National, Local Education Experts To Meet At UTD
To Discuss Best Ways Of Measuring Students’ Progress

RICHARDSON, Texas (Feb. 11, 2002) - National experts in learning and assessing the progress of students will join local and state education leaders Feb. 26 at The University of Texas at Dallas (UTD) to discuss how assessment testing can most effectively be used to improve K-12 education in the United States.

The daylong event - dubbed the Texas Education Symposium on Testing and Assessment - is being sponsored by the National Academy of Sciences, the National Academy of Engineering, Issues in Science and Technology and UTD, and will take place from 9:30 a.m. to 5 p.m. in the Galaxy Room of the Student Union Building on campus. The event is free and open to the public, but pre-registration is required.

“National education legislation mandates that all students in grades three through eight be tested as part of an effort to make schools accountable for their performance,” said Dr. John F. Kain, director of UTD’s Cecil and Ida Green Center for the Study of Science and Society and UTD’s Texas Schools Project. “Texas has been a leader in the use of testing to assess student progress, and it is hoped that by merging the practical experience of Texas educators with the scientific expertise of the National Academy of Sciences, useful guidance may be provided for all the nation’s school systems.”
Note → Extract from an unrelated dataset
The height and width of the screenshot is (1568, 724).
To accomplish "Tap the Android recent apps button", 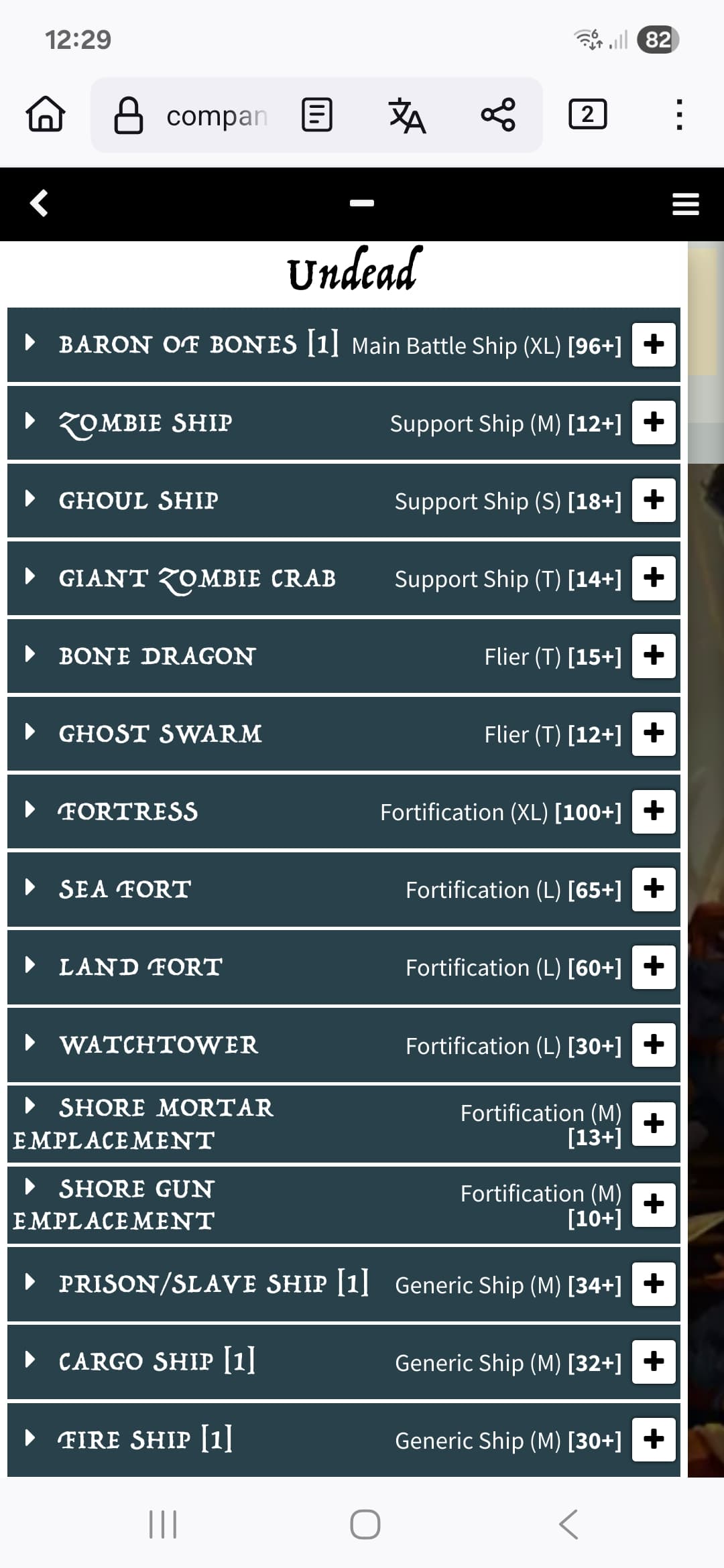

Kain is one of a dozen experts scheduled to address the symposium. He will be part of a panel discussing the political and economic realities of testing reform.

The symposium is based on the experience of the Texas testing program and on research and studies conducted by the National Research Council’s (NRC) Board on Testing and Assessment, which studied the science and the use of measurement tests in schools.

The symposium will be the first public effort at which NRC committee members will work with local leaders to answer questions surrounding assessment testing, including how to make the most effective use of current tests, how tests can be improved to better measure what is most important to student development and how educators can use information technology to improve testing and make it more useful for individual students.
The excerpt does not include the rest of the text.